:: Records for this exercise ::
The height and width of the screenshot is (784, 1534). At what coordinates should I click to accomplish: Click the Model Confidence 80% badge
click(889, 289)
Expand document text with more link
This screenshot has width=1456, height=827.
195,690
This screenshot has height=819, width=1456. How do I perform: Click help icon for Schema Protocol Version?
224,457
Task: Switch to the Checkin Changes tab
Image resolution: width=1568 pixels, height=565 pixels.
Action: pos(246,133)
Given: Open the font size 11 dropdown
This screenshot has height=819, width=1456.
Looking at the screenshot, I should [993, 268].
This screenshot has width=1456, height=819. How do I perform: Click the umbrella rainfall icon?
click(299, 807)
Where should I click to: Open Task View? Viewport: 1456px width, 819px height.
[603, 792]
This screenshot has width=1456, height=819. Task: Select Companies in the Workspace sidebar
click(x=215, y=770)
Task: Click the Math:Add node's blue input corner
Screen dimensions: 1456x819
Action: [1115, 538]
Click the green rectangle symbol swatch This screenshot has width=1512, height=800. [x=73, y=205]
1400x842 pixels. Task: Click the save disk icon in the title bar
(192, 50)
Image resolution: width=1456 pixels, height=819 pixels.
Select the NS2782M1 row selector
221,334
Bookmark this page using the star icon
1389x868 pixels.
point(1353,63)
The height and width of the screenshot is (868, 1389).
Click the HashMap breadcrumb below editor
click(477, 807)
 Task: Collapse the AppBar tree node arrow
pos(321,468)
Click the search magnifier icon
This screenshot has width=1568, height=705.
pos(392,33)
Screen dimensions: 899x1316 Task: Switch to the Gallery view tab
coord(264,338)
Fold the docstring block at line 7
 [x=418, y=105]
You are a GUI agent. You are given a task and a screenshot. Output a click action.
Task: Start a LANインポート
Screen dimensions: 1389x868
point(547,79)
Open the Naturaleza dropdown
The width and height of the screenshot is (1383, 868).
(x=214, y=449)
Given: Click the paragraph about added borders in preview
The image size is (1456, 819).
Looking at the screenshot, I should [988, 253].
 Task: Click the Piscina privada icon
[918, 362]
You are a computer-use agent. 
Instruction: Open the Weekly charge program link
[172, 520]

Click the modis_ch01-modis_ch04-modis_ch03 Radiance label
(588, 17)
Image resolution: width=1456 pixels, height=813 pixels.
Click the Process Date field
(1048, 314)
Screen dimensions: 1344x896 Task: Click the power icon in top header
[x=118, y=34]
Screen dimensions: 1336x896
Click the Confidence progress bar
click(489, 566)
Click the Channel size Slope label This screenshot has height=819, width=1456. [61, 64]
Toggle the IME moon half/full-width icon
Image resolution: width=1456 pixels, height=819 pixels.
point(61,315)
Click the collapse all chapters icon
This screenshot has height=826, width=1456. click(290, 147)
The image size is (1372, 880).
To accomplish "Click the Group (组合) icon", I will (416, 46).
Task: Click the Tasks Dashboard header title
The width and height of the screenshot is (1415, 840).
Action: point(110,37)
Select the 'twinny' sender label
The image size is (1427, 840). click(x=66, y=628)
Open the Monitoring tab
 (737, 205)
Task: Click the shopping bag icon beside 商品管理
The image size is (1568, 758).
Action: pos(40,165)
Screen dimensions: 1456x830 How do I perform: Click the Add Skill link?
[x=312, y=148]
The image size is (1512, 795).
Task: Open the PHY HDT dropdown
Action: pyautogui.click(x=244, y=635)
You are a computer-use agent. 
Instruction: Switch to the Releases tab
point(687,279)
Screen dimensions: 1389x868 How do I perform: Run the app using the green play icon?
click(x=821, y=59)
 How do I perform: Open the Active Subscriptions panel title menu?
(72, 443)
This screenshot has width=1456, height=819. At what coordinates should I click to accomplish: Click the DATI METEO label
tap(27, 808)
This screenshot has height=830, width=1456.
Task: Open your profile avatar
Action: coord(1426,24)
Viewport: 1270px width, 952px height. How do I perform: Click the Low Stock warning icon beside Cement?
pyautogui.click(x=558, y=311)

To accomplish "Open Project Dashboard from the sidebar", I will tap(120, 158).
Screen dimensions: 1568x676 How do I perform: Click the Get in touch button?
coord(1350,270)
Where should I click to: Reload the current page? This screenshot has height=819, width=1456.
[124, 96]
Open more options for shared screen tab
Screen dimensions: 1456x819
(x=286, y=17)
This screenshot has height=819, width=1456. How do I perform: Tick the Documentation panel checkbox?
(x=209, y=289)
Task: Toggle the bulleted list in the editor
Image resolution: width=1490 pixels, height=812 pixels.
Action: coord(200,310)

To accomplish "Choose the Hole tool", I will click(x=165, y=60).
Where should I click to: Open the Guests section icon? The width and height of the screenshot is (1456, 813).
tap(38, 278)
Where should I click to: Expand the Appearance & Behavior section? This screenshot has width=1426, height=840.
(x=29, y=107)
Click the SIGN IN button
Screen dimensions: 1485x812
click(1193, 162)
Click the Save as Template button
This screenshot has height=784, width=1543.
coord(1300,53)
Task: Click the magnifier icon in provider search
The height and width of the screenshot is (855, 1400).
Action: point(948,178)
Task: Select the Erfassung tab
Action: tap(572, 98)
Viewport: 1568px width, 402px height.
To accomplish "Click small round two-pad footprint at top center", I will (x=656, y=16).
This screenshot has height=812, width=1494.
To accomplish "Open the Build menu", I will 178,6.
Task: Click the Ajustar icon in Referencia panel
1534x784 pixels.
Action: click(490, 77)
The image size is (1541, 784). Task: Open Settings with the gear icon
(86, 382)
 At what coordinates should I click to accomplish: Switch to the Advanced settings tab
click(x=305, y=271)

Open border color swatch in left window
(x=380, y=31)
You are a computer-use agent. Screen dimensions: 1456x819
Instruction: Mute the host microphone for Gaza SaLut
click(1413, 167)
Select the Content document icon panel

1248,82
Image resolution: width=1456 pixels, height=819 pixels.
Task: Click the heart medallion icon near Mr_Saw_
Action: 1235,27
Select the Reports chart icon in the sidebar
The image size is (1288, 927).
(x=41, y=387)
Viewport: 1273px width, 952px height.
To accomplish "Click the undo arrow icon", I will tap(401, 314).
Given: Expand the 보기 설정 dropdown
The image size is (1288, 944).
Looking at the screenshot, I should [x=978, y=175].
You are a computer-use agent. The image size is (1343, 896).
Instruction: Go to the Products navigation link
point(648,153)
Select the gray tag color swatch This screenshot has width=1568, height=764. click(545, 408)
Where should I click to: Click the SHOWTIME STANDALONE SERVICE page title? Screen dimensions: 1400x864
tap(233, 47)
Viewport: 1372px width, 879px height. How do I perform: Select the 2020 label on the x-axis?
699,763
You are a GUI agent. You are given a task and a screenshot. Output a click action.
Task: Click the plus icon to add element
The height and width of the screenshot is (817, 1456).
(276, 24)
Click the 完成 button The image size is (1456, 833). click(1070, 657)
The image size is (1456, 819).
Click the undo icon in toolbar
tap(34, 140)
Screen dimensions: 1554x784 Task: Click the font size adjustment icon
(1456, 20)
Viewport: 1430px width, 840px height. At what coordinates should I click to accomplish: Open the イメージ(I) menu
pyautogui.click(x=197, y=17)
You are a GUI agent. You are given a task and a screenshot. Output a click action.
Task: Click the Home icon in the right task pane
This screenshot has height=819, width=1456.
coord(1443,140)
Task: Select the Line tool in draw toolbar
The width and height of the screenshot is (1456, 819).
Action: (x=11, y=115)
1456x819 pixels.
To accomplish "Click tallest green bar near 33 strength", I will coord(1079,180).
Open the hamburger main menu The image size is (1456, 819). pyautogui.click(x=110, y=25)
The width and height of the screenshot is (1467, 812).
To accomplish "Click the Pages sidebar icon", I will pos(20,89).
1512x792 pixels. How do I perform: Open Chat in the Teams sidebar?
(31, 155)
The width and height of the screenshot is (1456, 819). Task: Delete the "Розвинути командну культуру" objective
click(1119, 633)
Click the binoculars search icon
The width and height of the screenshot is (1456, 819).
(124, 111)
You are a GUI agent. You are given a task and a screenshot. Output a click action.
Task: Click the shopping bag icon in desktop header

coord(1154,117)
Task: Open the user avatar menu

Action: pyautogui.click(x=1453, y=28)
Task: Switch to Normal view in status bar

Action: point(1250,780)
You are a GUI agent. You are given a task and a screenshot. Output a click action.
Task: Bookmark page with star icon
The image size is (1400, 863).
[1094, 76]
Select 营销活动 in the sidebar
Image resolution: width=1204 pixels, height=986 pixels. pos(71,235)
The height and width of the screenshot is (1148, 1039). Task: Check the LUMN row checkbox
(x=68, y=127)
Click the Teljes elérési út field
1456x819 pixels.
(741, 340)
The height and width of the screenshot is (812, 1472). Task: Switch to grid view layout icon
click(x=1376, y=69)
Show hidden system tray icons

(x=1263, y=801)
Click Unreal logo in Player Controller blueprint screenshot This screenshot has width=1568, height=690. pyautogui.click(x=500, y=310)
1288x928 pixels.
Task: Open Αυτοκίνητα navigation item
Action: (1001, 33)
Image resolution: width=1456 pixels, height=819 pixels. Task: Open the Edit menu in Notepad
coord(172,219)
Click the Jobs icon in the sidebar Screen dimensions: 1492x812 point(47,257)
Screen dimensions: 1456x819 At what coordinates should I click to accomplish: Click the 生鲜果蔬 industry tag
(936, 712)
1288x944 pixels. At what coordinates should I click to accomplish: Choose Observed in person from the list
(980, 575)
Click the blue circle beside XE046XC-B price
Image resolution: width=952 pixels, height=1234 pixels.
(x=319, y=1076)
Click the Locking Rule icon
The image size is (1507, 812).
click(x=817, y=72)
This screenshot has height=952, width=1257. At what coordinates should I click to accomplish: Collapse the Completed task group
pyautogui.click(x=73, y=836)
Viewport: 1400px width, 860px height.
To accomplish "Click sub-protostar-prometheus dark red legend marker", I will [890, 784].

:: Task prompt ::
Your reply must be one number, namely how many lines of the material above contain the string "Toggle".

:: Written solution ::
2